WHAT YOU WILL DO » Taking the listing below, restate word for word each line from the line with "Image resolution: width=597" to the line with "Given: Click the Lesson 2 heading", ends included, and stop there.

DATA FOR ANALYSIS »
◇ ◇ ◇ ◇

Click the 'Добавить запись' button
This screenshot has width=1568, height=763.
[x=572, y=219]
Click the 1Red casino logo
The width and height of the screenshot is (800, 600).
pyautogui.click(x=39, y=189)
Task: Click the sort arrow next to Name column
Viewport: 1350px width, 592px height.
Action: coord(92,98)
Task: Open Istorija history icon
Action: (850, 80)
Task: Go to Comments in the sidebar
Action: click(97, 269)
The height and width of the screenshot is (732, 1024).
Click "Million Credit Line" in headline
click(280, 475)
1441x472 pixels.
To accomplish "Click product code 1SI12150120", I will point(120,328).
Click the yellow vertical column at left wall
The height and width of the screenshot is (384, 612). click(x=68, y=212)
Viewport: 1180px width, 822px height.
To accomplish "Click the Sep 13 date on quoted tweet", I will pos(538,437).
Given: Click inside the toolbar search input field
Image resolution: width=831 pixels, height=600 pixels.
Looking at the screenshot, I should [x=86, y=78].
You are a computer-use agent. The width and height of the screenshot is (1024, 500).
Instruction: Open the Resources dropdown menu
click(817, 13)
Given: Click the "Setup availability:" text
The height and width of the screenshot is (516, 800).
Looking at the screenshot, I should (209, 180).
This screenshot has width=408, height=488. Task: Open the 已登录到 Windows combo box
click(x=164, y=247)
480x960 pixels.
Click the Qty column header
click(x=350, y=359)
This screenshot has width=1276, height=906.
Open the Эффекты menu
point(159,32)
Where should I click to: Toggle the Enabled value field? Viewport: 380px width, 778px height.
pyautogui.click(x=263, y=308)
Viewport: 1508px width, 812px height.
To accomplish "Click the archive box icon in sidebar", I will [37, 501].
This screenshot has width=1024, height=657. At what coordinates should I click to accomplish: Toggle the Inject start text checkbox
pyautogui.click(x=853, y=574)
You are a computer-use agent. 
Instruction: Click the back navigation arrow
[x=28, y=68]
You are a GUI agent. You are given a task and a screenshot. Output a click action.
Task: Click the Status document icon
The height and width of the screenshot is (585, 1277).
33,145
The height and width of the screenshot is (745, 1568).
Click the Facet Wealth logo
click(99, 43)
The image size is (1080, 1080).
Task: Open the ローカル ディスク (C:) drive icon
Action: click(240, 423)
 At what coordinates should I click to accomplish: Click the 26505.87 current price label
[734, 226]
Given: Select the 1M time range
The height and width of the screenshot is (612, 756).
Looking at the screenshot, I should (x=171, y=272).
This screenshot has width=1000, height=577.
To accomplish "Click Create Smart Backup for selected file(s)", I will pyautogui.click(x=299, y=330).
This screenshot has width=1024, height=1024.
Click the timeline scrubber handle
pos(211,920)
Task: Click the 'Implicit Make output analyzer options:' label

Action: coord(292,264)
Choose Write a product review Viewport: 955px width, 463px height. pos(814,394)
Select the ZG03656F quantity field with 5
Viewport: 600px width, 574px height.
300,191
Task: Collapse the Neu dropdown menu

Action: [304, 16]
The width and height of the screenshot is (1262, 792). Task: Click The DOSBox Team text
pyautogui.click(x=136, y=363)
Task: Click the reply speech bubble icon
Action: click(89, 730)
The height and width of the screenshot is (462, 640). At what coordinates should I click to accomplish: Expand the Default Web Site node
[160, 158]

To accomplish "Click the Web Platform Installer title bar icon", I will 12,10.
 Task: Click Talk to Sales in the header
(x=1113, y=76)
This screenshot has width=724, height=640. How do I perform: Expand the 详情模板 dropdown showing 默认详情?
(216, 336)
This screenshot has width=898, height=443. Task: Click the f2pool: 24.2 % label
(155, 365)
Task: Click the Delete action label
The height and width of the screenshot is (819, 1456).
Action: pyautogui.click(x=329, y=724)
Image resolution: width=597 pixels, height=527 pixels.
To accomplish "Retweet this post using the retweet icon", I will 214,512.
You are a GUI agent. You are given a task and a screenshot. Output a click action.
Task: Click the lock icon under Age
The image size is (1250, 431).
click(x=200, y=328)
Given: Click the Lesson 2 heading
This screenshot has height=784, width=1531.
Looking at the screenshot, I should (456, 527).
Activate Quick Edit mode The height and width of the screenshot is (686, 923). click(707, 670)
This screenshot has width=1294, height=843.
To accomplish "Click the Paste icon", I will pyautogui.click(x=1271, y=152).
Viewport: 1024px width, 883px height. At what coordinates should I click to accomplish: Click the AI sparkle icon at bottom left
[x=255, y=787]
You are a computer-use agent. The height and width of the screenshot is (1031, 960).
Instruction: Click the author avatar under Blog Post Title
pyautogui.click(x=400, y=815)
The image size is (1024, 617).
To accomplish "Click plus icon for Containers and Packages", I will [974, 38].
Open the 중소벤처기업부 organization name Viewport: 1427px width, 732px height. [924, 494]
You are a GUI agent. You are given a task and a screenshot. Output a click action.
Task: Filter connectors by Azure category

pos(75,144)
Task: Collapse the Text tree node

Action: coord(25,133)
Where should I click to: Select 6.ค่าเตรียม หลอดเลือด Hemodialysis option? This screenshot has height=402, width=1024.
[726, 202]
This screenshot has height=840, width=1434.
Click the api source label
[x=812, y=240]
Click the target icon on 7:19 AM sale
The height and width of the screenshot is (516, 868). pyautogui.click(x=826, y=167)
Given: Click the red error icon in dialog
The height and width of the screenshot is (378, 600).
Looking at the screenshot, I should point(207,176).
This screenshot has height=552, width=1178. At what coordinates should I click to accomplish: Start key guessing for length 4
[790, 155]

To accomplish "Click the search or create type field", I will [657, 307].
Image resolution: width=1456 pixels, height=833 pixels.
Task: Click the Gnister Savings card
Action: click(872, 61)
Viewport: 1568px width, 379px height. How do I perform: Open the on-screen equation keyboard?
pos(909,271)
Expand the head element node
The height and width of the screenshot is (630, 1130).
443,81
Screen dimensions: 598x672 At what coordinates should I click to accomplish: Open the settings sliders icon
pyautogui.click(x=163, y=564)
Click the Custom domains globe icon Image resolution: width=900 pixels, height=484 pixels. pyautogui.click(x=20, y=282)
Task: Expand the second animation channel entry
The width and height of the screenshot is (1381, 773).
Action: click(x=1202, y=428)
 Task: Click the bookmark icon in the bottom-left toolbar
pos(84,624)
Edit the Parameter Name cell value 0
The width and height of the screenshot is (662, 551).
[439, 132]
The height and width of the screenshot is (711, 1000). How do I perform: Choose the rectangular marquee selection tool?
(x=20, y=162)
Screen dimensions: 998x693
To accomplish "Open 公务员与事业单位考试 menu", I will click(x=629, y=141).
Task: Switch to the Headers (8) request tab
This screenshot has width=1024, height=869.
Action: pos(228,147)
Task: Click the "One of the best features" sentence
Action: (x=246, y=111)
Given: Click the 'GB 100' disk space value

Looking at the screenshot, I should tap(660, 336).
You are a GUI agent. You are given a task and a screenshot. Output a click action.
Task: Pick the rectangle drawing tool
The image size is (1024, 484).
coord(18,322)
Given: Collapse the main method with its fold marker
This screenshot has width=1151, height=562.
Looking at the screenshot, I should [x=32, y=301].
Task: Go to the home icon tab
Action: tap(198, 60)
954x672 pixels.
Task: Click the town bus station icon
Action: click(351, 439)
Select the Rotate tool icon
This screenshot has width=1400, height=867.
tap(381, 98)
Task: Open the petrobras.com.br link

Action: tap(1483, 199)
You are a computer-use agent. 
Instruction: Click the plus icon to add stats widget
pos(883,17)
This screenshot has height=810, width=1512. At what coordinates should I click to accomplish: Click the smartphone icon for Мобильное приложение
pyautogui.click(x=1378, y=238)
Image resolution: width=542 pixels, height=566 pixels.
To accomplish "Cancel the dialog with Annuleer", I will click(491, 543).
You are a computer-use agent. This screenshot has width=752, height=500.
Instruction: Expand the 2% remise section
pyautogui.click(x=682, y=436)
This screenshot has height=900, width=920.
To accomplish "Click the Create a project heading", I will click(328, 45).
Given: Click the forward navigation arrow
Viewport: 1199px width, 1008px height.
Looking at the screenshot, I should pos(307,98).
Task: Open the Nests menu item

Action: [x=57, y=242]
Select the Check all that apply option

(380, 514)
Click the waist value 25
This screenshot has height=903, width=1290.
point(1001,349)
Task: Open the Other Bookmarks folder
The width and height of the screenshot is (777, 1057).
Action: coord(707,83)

◇ ◇ ◇ ◇

RESPONSE TO THIS TASK »
Image resolution: width=597 pixels, height=527 pixels.
To accomplish "Retweet this post using the retweet icon", I will 214,512.
You are a GUI agent. You are given a task and a screenshot. Output a click action.
Task: Click the lock icon under Age
The image size is (1250, 431).
click(x=200, y=328)
Given: Click the Lesson 2 heading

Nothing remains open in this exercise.